И как же он будет Гамлет? — сомневалась я, испорченная Смоктуновским—Высоцким—Гибсоном—Ягодиным, а главное — не виденным мною в этой роли Скофилдом, но что мне Гамлет, если я видела его Лира в фильме того же Питера Брука?..

И вдруг вышедший в спектакле МДТ парень в черном капюшоне оказался вполне им, Гамлетом. Гамлетом того мира, которому, по слову Козинцева, «современник Вильям Шекспир», то есть нашего мира, и о котором Лев Додин решил рассказать, как бы перестав в режиссерском смысле быть самим собою. Нет, публицистом Додин был во все времена — от «Дома» и «Повелителя мух» до «Жизни и судьбы» и «Врага народа». Но тут он сделал рискованный для себя сугубо профессиональный кульбит, шагнул в сторону театральных структур, находящихся в тренде, но им самим раньше не апробированных. Додин всегда ставил причинно-следственный поток, искал глубокие внутренние мотивы, все обосновывал, связывал, ткал общую ткань и никогда не стриг текст на строчки-эпизоды, как Бутусов или Жолдак, чтобы сложить из прежних паззлов новый сюрреалистический сюжет. В «Гамлете» же он берется сделать спектакль на их языке, стать как будто ими, «мальчишками, которые берут верхние ноты»: о них рассказывают Гамлету приехавшие в Эльсинор актеры. Народные, усталые мастера сцены, переигравшие на своем веку весь репертуар. Игорь Иванов, Сергей Курышев и Сергей Власов в этом смысле прекрасно понимают своих персонажей, которые жалуются Гамлету: в театре появились молодые крикуны, ничего не смыслящие в искусстве. Не знаю, имеют ли они в виду учеников Додина, скажем, Волкострелова и Александровского, судя по всему, спектакль более ориентируется на компанию постарше: Бутусова, Жолдака, Серебренникова, Богомолова — мастеров кройки сценических текстов и сшивания их швами наружу, взбивания микстов и соединения несоединимого.

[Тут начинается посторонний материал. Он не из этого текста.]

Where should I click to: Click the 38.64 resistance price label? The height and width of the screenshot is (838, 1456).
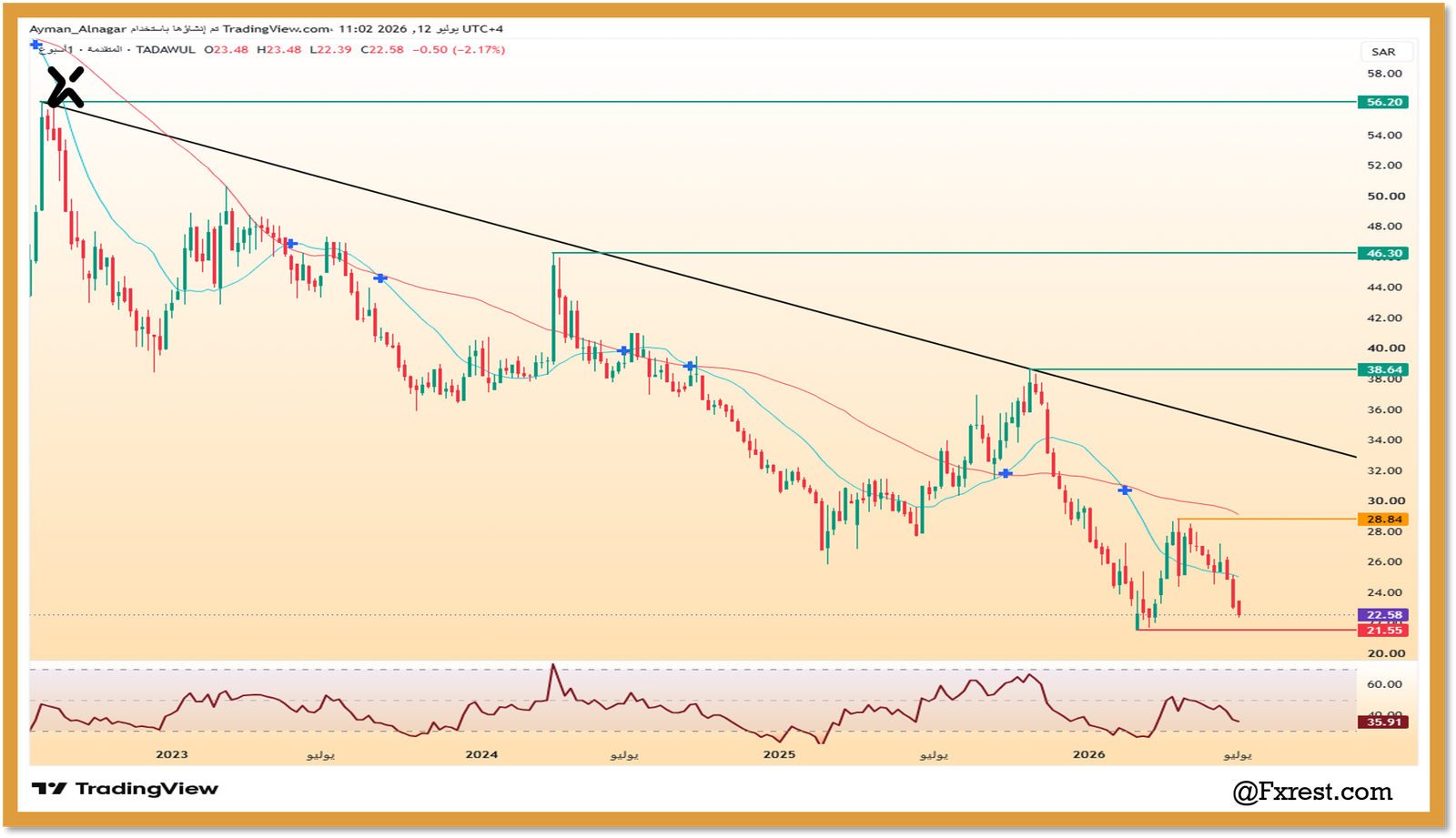pyautogui.click(x=1383, y=369)
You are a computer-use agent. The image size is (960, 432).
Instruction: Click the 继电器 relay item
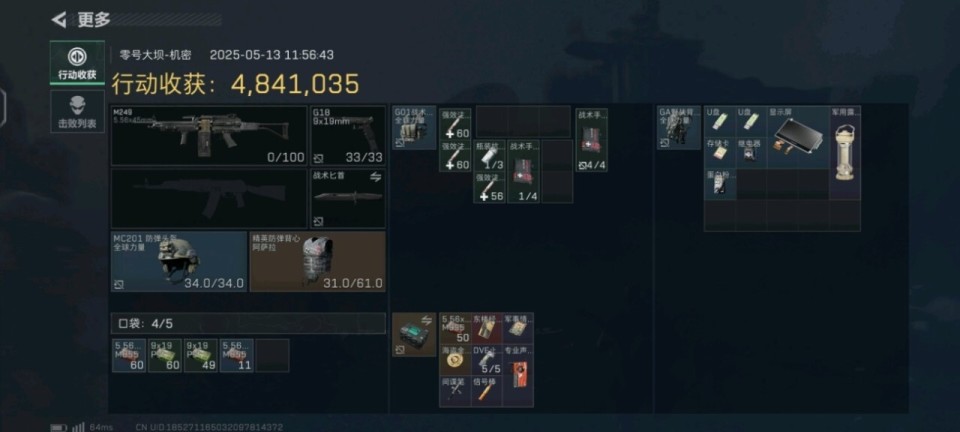tap(751, 153)
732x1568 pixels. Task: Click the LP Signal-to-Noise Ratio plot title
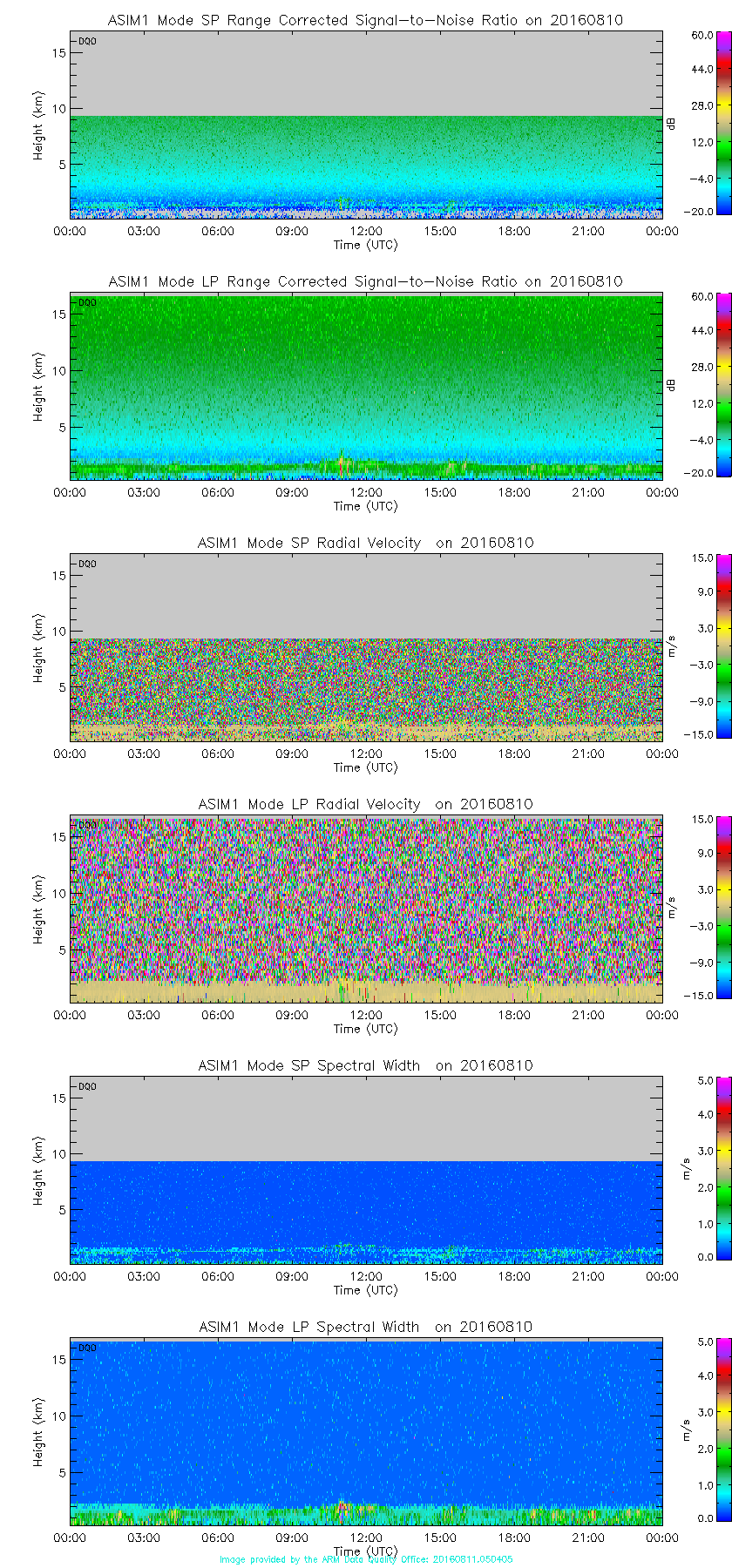point(365,281)
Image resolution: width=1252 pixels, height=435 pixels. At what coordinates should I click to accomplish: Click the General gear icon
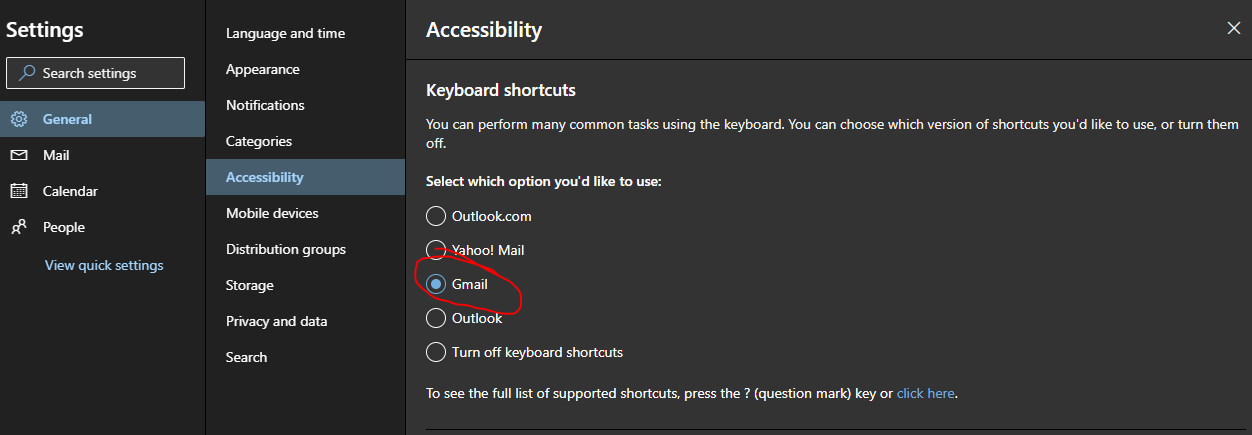click(x=19, y=119)
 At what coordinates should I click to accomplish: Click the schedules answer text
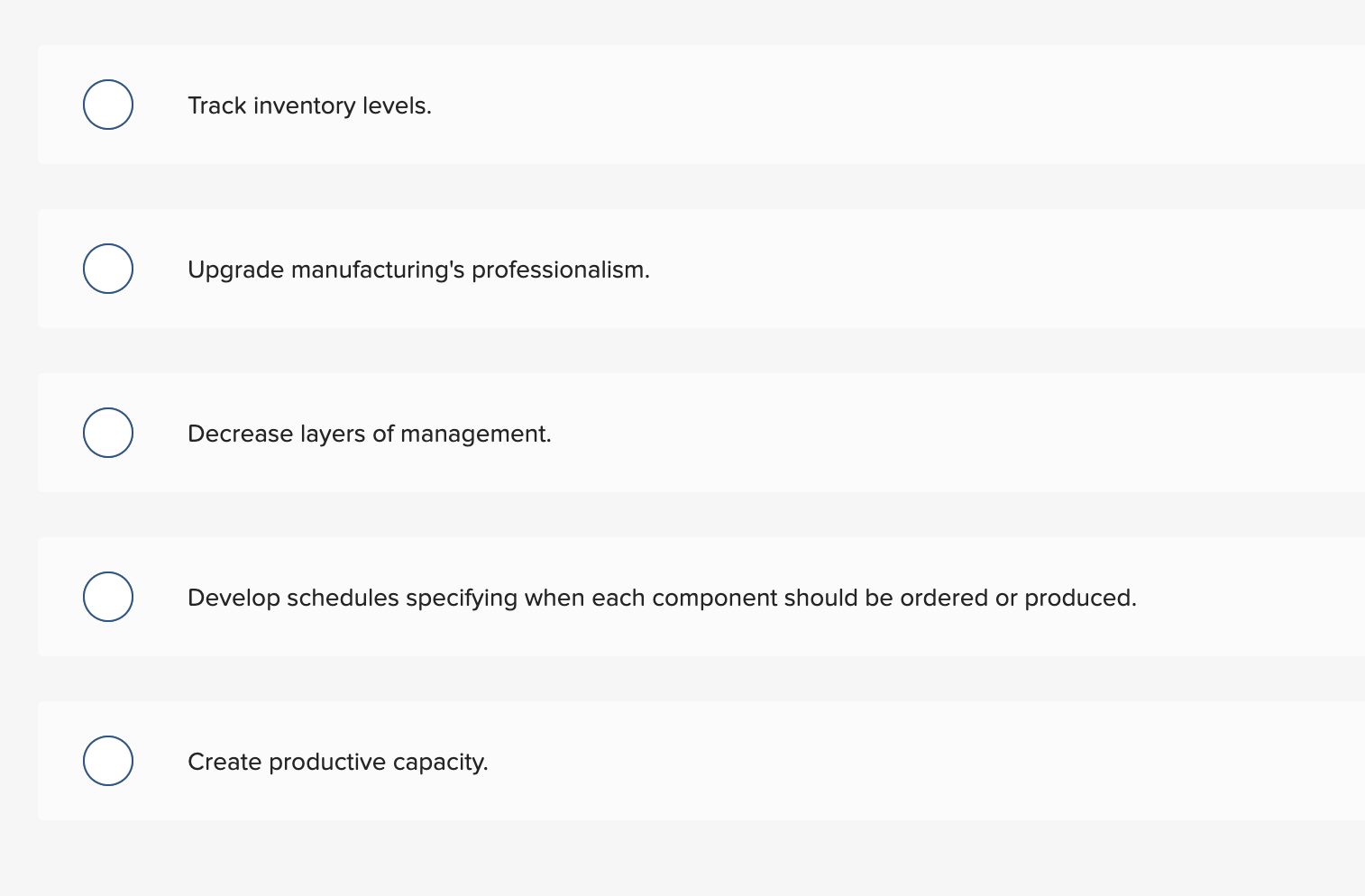(662, 597)
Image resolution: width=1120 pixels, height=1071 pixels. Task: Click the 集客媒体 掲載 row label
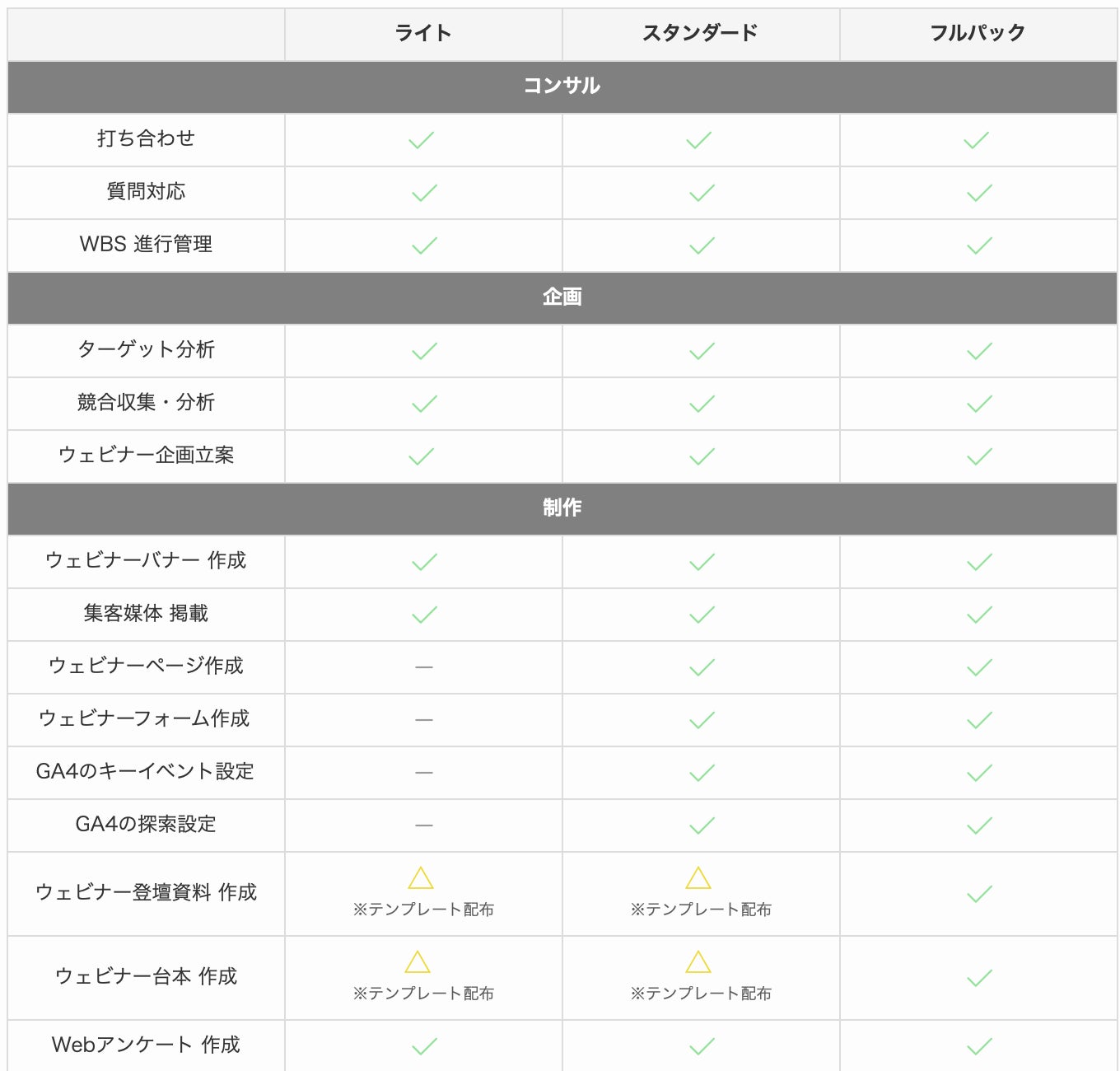(146, 613)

Д. Козловский (Гамлет). Фото В. Васильева

Короче говоря, «Гамлет»-пьеса разрезан Додиным на фрагменты, он монтирует их в свободной форме, пренебрегая логикой первоисточника и не только строя новый внутренний сюжет, но и меняя фабулу. Тут инициатор убийства мужа, старшего Гамлета, Гертруда. Потом они с Клавдием убьют Офелию, и Гертруда добровольно выпьет яд, поняв, что никакой новой жизни не получается, ее собственный сын — непреодолимая препона на пути к счастью страны и ее, Гертруды, счастью. Она покончит с собой так же, как позже сын ее, Гамлет, получивший престол и ставший хозяином Дании.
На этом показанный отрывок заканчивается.